Ferradás’s research performs the very act it theorises: recovering evidence of architectural contribution that was systematically obscured by professional gatekeeping and gendered archival practices. The case of Schreuder-Gratama, whose work was filed under a male engineer’s name, is not an isolated anomaly but a structural condition of how professional recognition operated in mid-twentieth century architecture. What makes this lecture particularly relevant to current practice is its methodological dimension: if the archive itself is unreliable, then so is any historical account built on it, including the canons that architecture schools continue to teach.
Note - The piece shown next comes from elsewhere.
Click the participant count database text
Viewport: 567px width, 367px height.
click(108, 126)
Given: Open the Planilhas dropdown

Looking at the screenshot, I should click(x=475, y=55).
Ficto-critical approaches, which Ferradás draws on, offer one way of working with incomplete evidence, though their legitimacy within a discipline still largely oriented toward empirical documentation remains a contested space. The lecture’s placement within a Stratigakos fellowship, dedicated precisely to uncovering hidden histories, signals institutional recognition of this gap, even if the mainstream curriculum has yet to fully absorb it.

Closing Note

The lecture addresses a structural problem in how architectural knowledge is produced and preserved. Its relevance extends to any practitioner or educator working with historical material as the basis for understanding the present state of the field.